Pick out all lines in the listing holding the string "will" and copy them.
(DATA SHOWN begins)
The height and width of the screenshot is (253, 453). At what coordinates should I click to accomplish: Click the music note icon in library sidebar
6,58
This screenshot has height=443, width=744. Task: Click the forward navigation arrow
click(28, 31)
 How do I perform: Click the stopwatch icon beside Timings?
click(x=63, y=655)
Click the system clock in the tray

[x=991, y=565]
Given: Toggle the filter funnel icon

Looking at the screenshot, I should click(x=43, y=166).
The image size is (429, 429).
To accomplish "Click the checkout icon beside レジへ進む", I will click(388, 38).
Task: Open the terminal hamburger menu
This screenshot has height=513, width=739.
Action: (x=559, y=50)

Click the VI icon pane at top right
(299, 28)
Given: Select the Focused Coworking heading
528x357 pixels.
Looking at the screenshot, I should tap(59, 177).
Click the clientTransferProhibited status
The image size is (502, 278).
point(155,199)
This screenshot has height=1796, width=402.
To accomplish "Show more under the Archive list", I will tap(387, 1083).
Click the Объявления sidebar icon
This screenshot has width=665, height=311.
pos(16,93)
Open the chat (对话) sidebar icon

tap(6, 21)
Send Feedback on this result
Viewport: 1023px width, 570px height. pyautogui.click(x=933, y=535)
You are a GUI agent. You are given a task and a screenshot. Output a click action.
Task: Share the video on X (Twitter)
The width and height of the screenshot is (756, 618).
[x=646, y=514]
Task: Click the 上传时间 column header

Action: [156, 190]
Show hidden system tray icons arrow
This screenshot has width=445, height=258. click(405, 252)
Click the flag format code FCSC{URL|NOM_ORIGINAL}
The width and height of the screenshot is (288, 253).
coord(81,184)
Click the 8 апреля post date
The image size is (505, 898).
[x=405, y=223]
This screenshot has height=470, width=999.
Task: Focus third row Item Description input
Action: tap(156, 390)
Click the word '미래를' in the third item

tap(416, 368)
(DATA SHOWN ends)
_TASK OUTPUT_
To accomplish "Click the checkout icon beside レジへ進む", I will click(388, 38).
To accomplish "Show more under the Archive list", I will tap(387, 1083).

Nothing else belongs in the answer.